Born in Wichita Falls, Texas in 1931, Leon
was first inspired to play piano in 1940
after hearing records of the pounding boogie-woogie
of Meade Lux Lewis and Albert Ammons, and
also early live performances by fellow Texan
Charles Brown. By 1955, Leon and his three
brothers, all also musicians, had relocated
to Los Angeles and were performing as The
Four Scooters. Before long Leon was making
connections with a who's who of the bustling
L.A. blues scene, and over the next three
decades played and recorded with some of
the biggest names active on the west coast
(and elsewhere), including B.B. King, Albert
King (who says hired and fired him three
different times), Roy Milton, Fats Washington,
Little Joe Blue, and many others. Leon even
played fill-in gig in L.A. with Chicago
blues great Muddy Waters, when Muddy's regular
pianist Pinetop Perkins missed his plane;
he says when Pinetop finally arrived, Muddy
didn't want to hire him back! All of this
in addition to being a regular member of
the Ike & Tina Turner Revue during their
most successful years, from 1964 until 1978.

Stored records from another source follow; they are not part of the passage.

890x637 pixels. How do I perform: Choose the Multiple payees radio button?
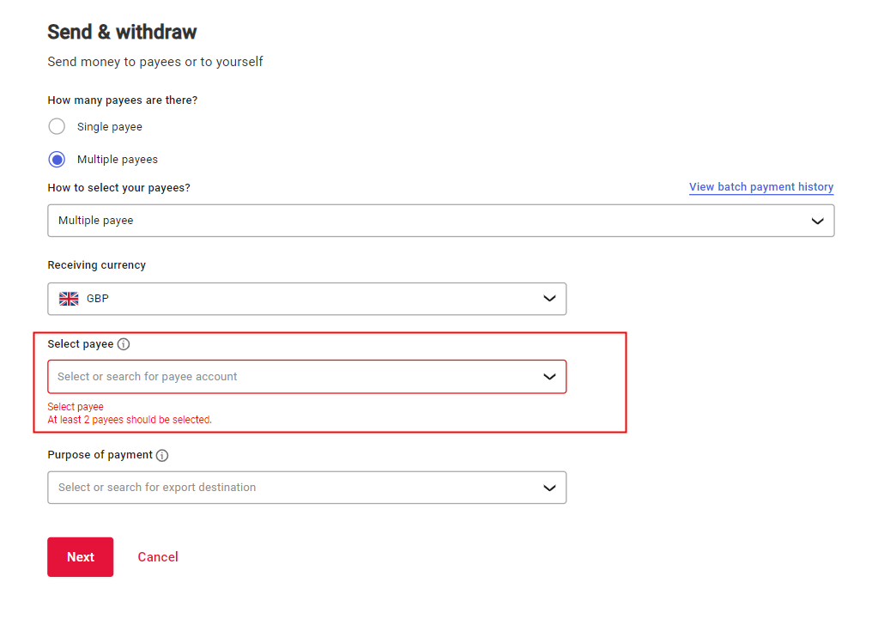[57, 160]
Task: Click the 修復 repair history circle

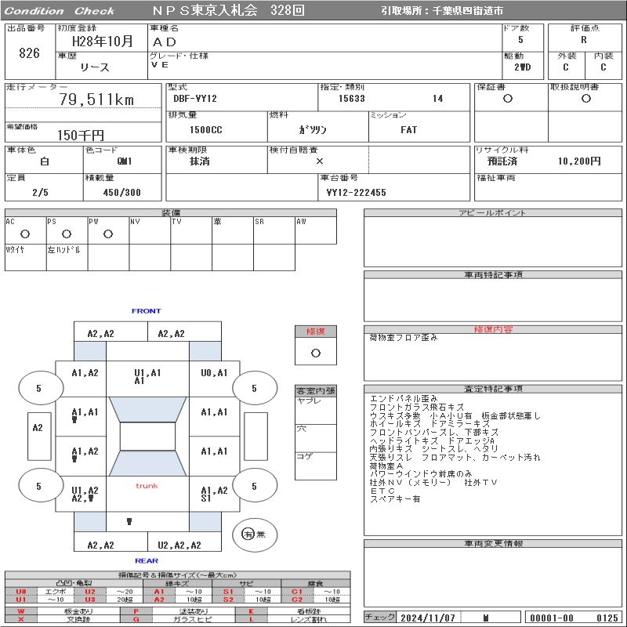Action: 316,353
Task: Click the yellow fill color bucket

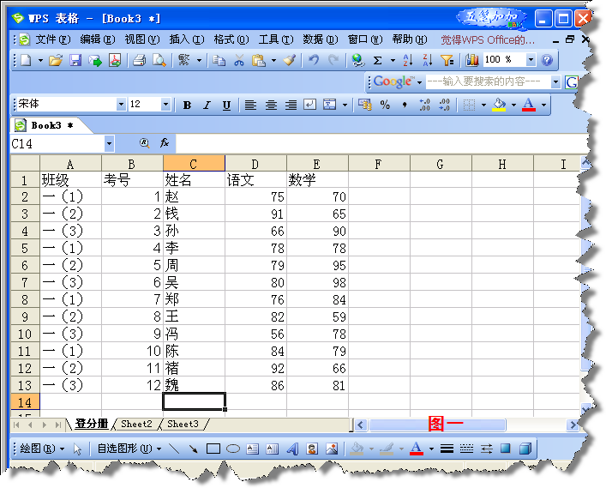Action: [499, 105]
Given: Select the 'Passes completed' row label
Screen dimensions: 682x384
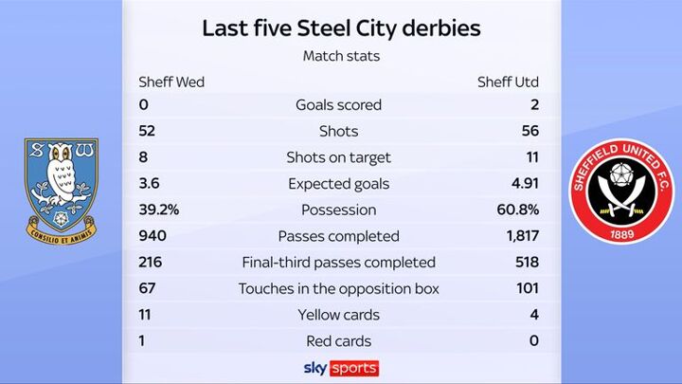Looking at the screenshot, I should coord(338,236).
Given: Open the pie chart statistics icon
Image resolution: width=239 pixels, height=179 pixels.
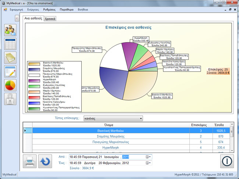Looking at the screenshot, I should [x=10, y=85].
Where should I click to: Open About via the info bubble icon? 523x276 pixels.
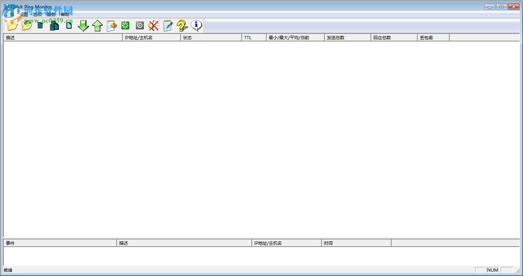point(196,25)
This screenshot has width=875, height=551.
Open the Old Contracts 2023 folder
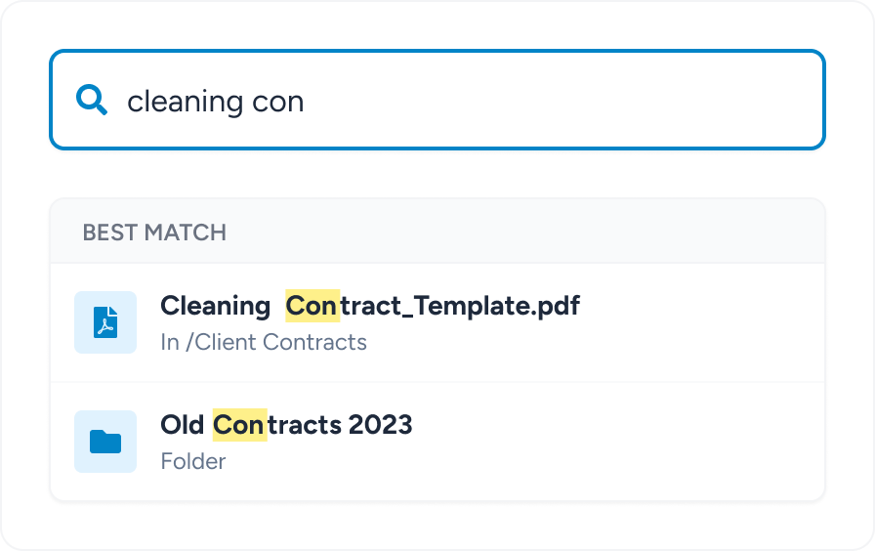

Although he relocated to Las Vegas in the
early 1990s, he hasn't slowed down bit.
He's continued to tour regularly when his
old friends like Roy Gaines, Sonny Rhodes
or Phillip Walker call, and is frequently
in L.A. for gigs and recording sessions,
tickling the ivories or pounding out a boogie
as needed. But it wasn't until The Mannish
Boys sessions in 2004 that Leon got a chance
to show off his 'secret weapon' on record
for the very first time - a warm and husky
blues voice, that we're sure to hear more
of in the future.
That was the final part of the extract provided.